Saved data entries
▼
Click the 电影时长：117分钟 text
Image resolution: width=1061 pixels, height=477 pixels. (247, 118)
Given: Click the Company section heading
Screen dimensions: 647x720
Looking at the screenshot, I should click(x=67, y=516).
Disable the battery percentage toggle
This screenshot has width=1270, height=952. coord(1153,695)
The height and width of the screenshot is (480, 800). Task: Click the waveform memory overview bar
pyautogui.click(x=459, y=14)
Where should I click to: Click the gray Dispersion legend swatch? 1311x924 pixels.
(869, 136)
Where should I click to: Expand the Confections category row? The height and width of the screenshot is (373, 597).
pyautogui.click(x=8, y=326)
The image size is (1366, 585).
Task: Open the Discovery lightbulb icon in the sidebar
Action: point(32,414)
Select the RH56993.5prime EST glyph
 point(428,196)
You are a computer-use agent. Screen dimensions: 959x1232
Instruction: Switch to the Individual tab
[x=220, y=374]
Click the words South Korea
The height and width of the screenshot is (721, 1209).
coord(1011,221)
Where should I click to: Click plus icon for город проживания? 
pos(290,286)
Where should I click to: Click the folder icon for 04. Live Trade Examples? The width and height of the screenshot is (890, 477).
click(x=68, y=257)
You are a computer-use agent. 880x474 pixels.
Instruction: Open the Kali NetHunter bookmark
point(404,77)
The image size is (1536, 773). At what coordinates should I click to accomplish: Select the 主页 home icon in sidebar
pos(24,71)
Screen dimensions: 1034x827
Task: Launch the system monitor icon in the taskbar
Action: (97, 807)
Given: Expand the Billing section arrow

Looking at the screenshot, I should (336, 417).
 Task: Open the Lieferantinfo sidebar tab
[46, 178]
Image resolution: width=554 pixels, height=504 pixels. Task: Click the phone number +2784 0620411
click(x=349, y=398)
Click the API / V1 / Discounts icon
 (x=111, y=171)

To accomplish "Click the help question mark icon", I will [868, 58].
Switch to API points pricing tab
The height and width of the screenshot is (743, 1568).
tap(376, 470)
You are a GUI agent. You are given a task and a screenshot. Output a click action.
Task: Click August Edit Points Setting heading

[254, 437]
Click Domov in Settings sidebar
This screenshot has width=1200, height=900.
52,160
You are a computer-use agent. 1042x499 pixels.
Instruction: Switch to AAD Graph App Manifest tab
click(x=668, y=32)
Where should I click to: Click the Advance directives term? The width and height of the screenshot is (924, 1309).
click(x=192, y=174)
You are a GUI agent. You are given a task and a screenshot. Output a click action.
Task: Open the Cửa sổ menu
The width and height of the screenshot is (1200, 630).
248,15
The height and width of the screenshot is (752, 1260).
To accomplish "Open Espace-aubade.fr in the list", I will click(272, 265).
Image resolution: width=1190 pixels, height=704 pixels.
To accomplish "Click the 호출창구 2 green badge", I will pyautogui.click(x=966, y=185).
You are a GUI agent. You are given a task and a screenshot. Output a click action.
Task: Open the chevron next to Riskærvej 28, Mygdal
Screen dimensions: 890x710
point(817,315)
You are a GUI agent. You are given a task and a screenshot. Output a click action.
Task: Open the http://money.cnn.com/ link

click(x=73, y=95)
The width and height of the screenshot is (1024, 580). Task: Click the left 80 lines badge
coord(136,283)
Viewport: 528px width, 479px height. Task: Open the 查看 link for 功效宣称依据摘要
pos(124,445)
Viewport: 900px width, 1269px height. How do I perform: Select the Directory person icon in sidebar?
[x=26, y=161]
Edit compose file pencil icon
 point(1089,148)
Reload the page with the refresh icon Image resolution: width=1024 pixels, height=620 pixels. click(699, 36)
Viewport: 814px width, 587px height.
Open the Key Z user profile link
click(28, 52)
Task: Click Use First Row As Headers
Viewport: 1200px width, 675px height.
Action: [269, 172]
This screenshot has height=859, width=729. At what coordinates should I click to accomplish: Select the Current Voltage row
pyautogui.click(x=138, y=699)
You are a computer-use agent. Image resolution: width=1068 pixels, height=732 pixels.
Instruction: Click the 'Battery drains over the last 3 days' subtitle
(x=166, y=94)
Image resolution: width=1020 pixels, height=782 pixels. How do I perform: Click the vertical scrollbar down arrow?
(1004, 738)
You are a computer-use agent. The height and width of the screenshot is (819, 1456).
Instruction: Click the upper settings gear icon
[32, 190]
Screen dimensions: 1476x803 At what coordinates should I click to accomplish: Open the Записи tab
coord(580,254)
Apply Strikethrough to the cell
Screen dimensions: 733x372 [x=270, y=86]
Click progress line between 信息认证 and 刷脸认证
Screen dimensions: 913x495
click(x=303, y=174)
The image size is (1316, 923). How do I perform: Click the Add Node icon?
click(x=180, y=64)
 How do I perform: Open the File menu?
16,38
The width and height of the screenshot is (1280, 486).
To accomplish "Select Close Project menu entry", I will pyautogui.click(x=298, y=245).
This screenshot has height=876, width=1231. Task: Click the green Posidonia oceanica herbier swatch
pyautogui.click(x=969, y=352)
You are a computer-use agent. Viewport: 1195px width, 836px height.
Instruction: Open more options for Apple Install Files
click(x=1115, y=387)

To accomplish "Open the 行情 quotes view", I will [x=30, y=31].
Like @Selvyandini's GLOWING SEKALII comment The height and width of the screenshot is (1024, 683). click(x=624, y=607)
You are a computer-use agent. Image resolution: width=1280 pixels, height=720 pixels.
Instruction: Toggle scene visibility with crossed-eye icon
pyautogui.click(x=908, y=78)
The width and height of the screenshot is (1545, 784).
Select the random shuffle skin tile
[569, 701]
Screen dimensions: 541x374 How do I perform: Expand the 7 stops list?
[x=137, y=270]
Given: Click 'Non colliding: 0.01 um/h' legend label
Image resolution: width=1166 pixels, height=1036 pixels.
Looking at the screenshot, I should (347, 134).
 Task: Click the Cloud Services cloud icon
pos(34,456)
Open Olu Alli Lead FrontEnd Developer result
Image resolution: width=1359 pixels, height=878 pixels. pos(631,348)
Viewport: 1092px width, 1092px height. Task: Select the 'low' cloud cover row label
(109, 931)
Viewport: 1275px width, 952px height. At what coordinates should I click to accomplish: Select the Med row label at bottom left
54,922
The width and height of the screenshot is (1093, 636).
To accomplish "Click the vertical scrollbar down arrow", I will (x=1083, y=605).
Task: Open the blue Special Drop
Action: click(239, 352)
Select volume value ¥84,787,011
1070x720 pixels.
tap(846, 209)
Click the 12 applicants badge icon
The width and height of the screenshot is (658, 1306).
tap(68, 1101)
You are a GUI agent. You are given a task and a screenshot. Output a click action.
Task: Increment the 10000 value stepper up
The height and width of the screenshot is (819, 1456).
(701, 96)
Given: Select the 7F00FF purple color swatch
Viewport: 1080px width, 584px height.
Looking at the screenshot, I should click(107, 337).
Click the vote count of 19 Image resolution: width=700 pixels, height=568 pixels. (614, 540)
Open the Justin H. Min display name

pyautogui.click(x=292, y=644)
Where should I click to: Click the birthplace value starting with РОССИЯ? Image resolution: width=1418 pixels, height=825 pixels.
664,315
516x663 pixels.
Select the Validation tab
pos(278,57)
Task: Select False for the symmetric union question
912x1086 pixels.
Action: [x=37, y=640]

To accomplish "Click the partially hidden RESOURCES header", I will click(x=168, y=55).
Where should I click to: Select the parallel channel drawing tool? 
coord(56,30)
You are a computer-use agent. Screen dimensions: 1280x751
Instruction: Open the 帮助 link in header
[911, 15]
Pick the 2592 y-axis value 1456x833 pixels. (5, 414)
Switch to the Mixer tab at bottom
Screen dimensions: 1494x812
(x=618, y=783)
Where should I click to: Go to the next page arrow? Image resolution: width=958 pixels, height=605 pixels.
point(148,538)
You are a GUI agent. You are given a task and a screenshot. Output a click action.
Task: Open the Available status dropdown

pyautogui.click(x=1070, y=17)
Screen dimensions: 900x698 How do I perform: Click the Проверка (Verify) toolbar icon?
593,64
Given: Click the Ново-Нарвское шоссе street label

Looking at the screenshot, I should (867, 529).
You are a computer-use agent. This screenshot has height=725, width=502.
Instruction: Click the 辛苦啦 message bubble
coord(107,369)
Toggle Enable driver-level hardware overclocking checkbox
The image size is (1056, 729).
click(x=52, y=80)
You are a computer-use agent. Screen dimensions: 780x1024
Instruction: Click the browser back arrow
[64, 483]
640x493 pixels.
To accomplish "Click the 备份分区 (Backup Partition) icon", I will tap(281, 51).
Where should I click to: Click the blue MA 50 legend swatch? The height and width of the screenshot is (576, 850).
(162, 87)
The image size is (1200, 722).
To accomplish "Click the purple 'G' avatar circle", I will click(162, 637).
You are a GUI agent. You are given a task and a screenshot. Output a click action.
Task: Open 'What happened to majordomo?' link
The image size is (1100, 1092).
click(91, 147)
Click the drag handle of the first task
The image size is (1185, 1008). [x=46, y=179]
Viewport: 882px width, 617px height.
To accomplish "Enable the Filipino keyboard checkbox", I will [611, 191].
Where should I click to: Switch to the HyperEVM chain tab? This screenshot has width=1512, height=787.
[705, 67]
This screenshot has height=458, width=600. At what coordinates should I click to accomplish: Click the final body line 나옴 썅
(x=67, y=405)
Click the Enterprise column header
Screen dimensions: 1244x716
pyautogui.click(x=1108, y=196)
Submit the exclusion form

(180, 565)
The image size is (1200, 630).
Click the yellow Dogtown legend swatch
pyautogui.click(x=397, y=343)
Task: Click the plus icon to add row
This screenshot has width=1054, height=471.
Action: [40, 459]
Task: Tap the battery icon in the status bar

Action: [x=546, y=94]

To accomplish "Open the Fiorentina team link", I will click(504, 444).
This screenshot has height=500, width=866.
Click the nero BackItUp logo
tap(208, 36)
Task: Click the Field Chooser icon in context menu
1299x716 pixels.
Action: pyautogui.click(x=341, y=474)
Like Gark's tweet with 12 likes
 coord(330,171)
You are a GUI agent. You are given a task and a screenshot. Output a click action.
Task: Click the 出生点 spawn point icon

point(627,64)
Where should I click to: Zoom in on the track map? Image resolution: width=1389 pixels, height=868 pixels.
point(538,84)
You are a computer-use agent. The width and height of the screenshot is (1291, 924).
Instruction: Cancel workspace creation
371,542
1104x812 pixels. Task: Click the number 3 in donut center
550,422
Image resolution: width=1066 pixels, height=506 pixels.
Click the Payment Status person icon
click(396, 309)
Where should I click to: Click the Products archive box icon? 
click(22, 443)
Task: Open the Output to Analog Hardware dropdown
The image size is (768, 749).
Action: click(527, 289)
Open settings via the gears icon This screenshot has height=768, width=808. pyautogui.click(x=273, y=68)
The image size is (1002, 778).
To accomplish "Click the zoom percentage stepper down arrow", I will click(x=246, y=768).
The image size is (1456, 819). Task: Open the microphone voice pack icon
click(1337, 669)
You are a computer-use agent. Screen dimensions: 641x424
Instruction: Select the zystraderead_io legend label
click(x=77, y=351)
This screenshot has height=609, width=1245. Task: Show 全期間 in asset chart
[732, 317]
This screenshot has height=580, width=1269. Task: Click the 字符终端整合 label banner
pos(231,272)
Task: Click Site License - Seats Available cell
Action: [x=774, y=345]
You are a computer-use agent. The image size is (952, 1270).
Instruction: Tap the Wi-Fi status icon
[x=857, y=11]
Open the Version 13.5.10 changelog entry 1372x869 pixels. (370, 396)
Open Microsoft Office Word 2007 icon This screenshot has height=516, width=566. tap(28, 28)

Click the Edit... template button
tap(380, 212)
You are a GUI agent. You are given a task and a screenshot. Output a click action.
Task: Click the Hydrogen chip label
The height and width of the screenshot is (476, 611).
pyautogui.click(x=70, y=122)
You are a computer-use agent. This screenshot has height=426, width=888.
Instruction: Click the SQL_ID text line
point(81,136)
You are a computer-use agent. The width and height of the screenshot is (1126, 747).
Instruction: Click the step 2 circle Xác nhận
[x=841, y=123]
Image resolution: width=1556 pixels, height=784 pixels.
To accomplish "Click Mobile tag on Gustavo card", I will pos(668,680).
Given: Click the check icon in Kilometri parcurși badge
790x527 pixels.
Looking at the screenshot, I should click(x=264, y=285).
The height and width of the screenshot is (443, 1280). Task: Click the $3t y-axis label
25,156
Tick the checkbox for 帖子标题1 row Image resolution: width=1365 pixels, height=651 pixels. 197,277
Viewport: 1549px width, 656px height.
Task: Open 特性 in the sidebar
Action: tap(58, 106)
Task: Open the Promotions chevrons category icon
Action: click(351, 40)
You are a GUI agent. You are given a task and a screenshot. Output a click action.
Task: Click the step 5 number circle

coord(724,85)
▲
YOUR INSTRUCTIONS –
Your answer should be a single number: the count of lines in the entries that contain "entry".

RESPONSE TO THIS TASK –
2